[Problem statement]:
Could you set down every entry exactly as it stands, without the images?

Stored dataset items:
________________________
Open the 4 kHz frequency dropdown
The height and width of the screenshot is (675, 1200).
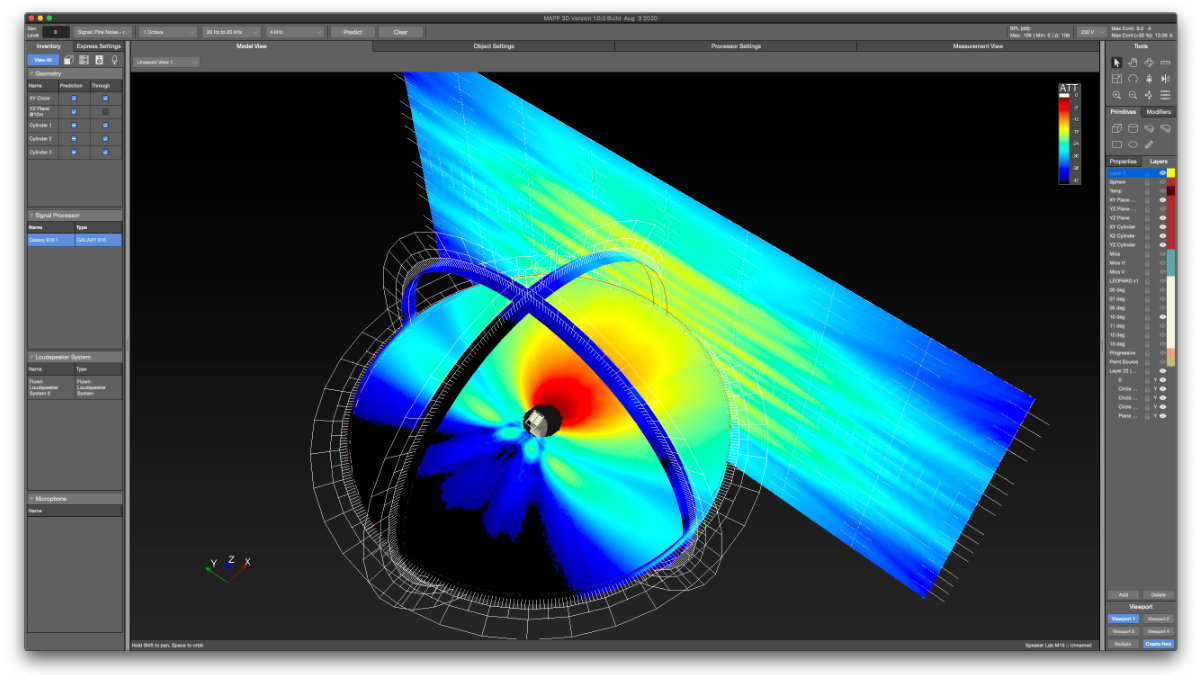(x=292, y=31)
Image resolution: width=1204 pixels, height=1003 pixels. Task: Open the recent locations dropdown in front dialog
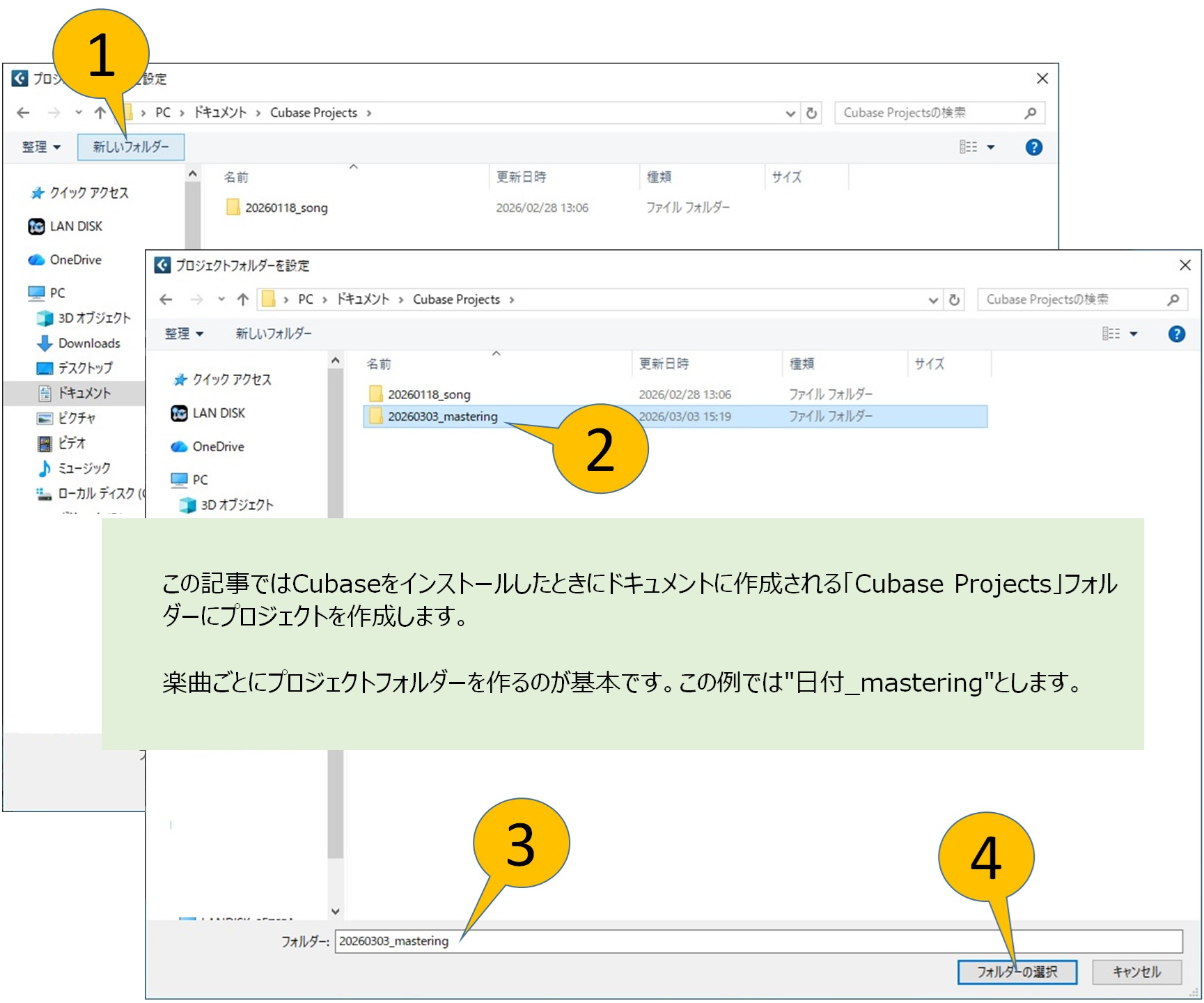pos(221,300)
________________________
[Expected answer]:
Open the 4 kHz frequency dropdown
The height and width of the screenshot is (675, 1200).
(x=292, y=31)
Image resolution: width=1204 pixels, height=1003 pixels. Task: Open the recent locations dropdown in front dialog
pos(221,300)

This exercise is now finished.